Practice Proper Rowing Machine Form for a More Effective Workout

Man training on a rowing machine
Do you have questions about proper rowing machine form? Look no further!

by Catherine Santino

​This just in: You don't have to have been your college's crew star in order to use your gym's rowing machine! In fact, gym-goers of all fitness levels can get a great workout from this piece of equipment. The key is proper rowing machine form; once you understand how to safely use the machine, you'll be well on your way to adding it to your gym routine.

It's possible that you may have previously avoided the rowing machine because you were concerned about hurting your back, but it's important to remember that the majority of rowing machine-related injuries are a result of misuse or improper form. By getting to know the machine a little better and learning the proper techniques, you can reap all the benefits it offers and protect your back at the same time! Here is your go-to guide to proper rowing machine form.

First, Get Familiar

Let's start with the fundamentals. Correct rowing machine form consists of three main elements: the catch, the drive, and the finish.

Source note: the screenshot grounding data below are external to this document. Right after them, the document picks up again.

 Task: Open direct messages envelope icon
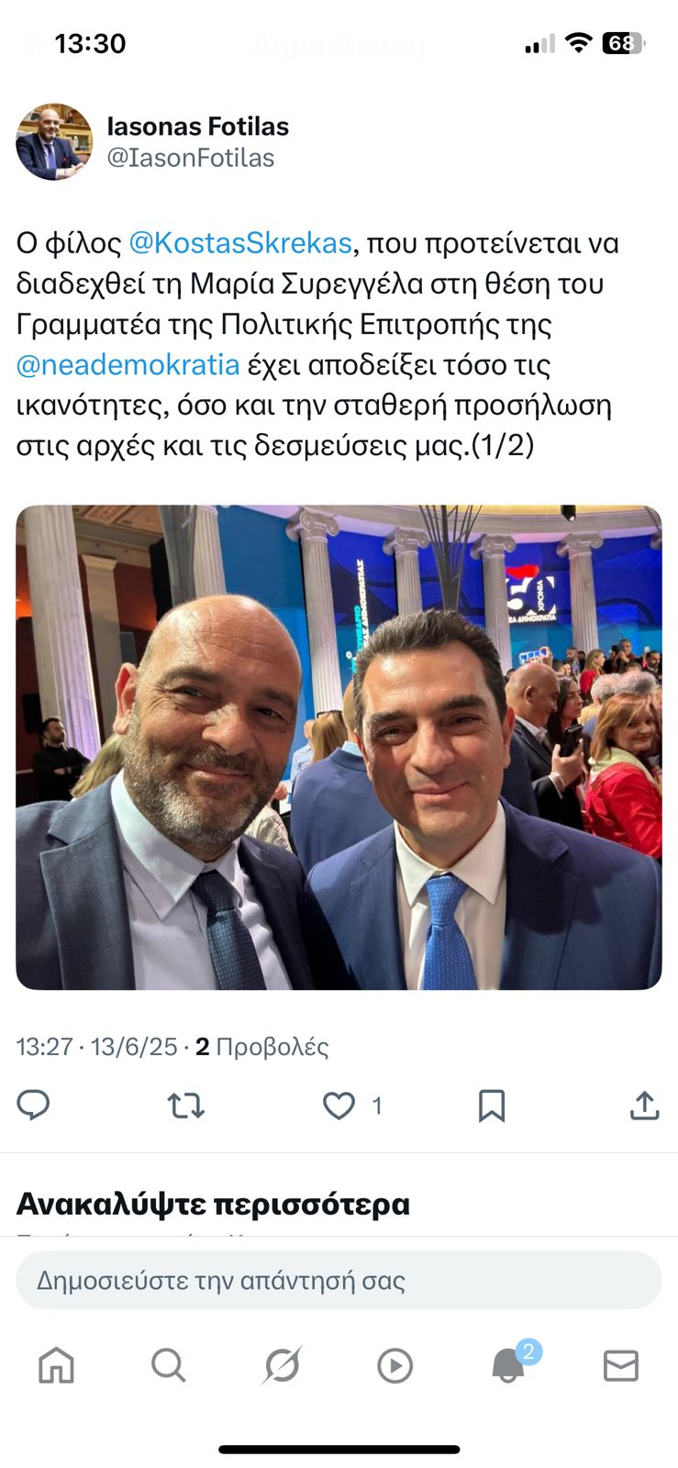point(621,1366)
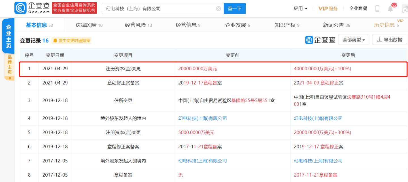Click the 导出数据 download icon
Viewport: 408px width, 182px height.
(380, 39)
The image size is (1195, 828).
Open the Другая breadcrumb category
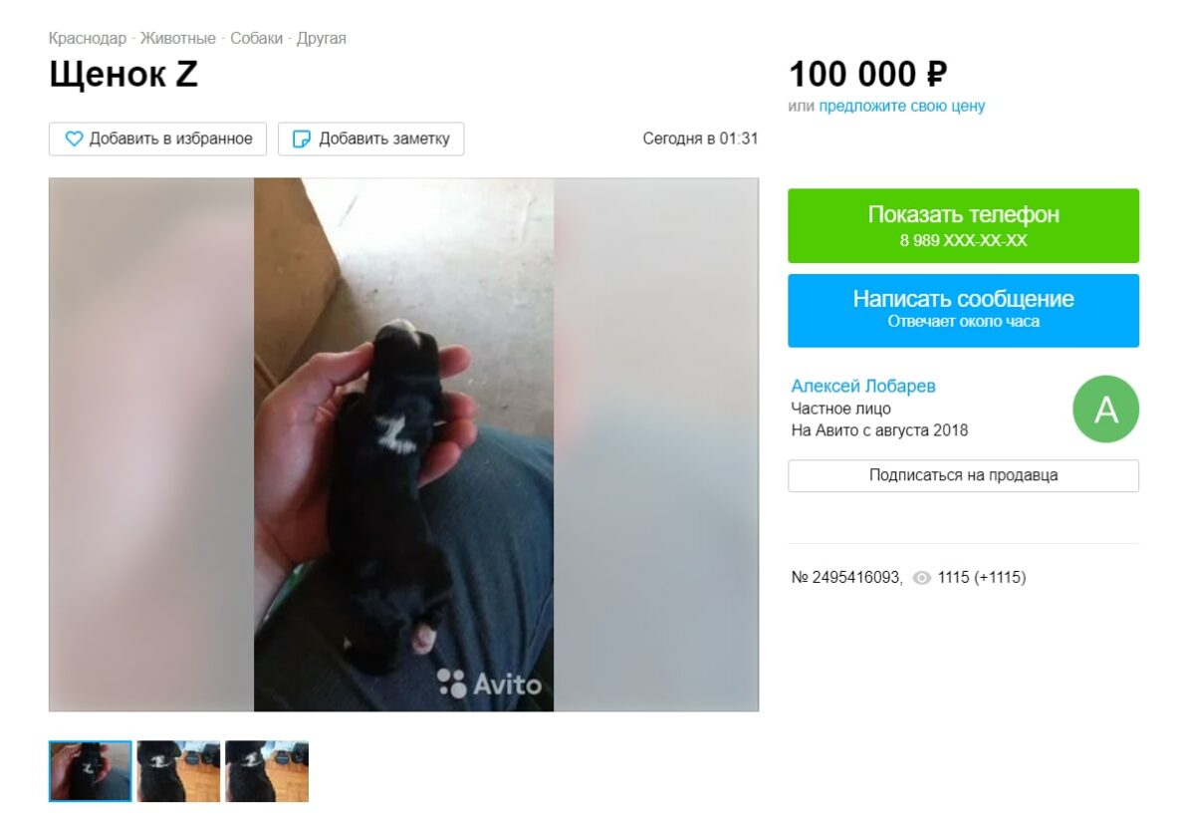(322, 39)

The catch is the first position, in which your knees are bent and you are sitting toward the front of the machine with your arms extended (as you hold onto the handles). The drive is the next step, and involves pushing back with your legs. It's important to remember to use your legs first and then incorporate the rest of your body, including your arms. The finish is the final position, where your legs fully extend and you use your arms and shoulders to pull the handles back until your arms are at your sides.

After you've completed a rep, you'll want to return to the starting position. Begin by extending your arms in front of you. Once your hands have moved past your knees, bend your knees and move yourself back toward the front of the machine.

Pay Attention to Form (and Fatigue)

In order to maintain the correct rowing machine form and complete the exercise safely, it's important you don't overexert yourself. Here are a few things to keep in mind when refining your stroke:

  • Your arms should remain horizontal the entire time, rather than moving up and down.
  • Try to keep your upper and lower back aligned and your core engaged. Slouching or curving your back could result in injury.
  • If you start to feel fatigued, take a break!
     

Focus on the Workout

The rower can help build up your aerobic endurance and muscular strength simultaneously. It's also a great way to switch up your exercise routine if you're feelingunmotivated or uninspired. There are tons of ways to get a varied full-body workout from the rowing machine.

If you consider yourself a beginner, it might be beneficial to start with intervals. Try rowing for 30 seconds with as much power as possible, then row for 30 seconds using very light, slow strokes. This minute counts as one round. Aiming to complete three to five rounds is a good goal.

You can also set your rowing workout according to time or distance. For example, you can aim to complete 10 minutes on the machine or reach 750 meters of distance.

Once you master correct rowing machine form, you'll be set up for an amazing, effective, full-body workout. As always, please consult with a physician prior to beginning any exercise program. See full medical disclaimer here. Happy rowing!